PAGE TEXT:
The Amazing Africa, Part Two

May 27, 2014

Article by Global Pre-Meds
Hospital doctor shadowing & global health experience programs.

Click here for 2021 shadowing opportunities

A Student Spotlight about Hospital Shadowing Experience in Iringa, Tanzania

Jamieson with Bia, a young Tanzanian girl. Where do I even begin? This entire weekend, I felt like I was part of The Lion King. Any guesses as to where I was? Yup, I was on an African safari!

When we first arrived at the safari lodge, we pulled up in our Jeep Wrangler all covered in dust, fully in awe by what was in front of us. We were handed warm, wet cloths and freshly squeezed mango and pomegranate juice, along with smiles from the entire staff! The view from the lodge was jaw-dropping and the juice and towel just topped it all off.

Not to mention our rooms—it felt like we were in a honeymoon suite! It was lovely. As I was brushing my teeth, I looked out the window and there was a baboon hanging from a tree with a fruit in its mouth, just staring at me. How cool is that? It was giving me a warm greeting from the tree—I just couldn’t believe it! I give the lodge and room an A+.

EXERCISE DIRECTIONS:
Continue the Tanzania safari post from the point where it stops, keeping the same first-person voice.

ENTRIES PROVIDED:
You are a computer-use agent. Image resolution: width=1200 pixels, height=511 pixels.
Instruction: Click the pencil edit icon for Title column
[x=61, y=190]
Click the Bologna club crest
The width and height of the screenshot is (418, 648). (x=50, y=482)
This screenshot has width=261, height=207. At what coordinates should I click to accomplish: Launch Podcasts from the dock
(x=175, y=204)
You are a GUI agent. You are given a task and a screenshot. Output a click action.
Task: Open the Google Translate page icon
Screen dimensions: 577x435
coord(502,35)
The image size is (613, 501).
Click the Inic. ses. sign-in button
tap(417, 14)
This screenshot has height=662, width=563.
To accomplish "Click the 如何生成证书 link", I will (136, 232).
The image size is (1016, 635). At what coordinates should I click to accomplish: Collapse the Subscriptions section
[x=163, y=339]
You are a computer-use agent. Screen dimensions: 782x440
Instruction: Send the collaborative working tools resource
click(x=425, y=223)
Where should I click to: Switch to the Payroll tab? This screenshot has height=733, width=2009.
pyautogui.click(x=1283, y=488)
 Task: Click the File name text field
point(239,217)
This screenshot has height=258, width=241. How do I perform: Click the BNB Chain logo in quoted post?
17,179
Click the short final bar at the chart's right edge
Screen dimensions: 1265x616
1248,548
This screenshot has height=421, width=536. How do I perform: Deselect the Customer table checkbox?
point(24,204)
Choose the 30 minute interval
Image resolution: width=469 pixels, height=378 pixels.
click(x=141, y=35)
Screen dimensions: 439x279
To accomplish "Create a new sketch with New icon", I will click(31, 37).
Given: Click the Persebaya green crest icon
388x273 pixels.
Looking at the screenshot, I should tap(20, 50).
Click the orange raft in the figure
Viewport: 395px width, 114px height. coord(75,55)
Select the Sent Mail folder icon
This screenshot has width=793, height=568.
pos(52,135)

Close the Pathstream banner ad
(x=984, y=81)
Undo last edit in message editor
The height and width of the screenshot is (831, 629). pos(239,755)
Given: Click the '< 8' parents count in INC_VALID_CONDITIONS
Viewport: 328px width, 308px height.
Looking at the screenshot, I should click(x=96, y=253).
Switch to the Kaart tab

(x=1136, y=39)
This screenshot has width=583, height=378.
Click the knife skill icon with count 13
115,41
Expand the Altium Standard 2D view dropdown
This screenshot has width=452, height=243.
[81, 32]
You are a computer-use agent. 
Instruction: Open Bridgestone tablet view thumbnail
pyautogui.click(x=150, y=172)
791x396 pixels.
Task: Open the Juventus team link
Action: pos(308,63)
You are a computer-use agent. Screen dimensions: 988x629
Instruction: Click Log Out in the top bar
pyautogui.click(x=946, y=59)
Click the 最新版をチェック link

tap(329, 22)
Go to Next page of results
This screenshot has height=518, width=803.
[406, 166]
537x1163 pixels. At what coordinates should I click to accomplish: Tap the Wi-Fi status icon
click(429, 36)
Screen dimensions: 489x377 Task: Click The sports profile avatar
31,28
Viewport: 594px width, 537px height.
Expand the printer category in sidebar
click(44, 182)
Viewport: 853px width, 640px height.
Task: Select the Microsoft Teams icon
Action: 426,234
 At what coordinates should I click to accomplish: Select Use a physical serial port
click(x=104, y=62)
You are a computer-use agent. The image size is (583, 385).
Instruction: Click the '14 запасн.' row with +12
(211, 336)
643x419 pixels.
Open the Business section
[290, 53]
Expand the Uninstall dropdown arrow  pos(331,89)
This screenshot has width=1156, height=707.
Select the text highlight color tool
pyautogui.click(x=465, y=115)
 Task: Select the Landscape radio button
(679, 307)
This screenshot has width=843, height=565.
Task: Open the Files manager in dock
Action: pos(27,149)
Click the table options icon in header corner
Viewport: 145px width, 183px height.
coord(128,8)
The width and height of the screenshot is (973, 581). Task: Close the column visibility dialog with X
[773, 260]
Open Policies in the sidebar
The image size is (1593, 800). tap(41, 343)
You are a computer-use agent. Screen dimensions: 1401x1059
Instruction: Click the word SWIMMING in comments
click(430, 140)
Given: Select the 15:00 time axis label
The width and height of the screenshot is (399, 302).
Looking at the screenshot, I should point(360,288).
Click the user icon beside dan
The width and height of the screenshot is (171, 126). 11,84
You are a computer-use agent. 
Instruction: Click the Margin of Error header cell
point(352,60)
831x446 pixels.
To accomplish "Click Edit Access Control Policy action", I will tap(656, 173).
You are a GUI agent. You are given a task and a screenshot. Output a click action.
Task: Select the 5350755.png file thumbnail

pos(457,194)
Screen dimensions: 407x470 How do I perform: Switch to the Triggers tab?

EXPECTED ANSWER:
Now, as far as a grade goes on the actual safari: that was so incredible it doesn’t even get a grade. Being in that jeep, traveling through wide, open spaces, and watching baby lions, giraffes, elephants, zebras, antelopes, leopards, eagles, hippos, crocodiles, baboons, impalas, and wart hogs was a feeling I won’t forget.

“The Circle of Life” was stuck in all of our heads. Personally, my favorite part of the safari was the giraffe party. Yes, there was indeed a giraffe party in the national park. We pulled up to a spot where we saw one giraffe, but—when we turned the corner—all of a sudden there were at least twenty! Yeah, talk about a shocker. I haven’t been more amazed in my whole life. Everywhere I turned, there was a giraffe. Incredible. The zebras were also quite the sight to see, as were the six thousand pound elephants charging our jeep! All in all, the safari was one of the best things I’ve yet to do.

The next day, before we made our way back to the Gap Medics Rock House, we visited a Maasai tribe, played with the children, and learned about their culture. It was pretty interesting, and oh my gosh… the children were beyond beautiful. Their smiles were brighter than the sun. When you look into their innocent brown eyes, all you want to do is give them everything you have and promise you’ll always love them. It’s an immediate bond. For me, it’s hard to describe the kind of feelings I have when I am with these children. I have a feeling that one day I will be a mother to many children from all over. That’s why I’m sure that pediatrics is perfect for me.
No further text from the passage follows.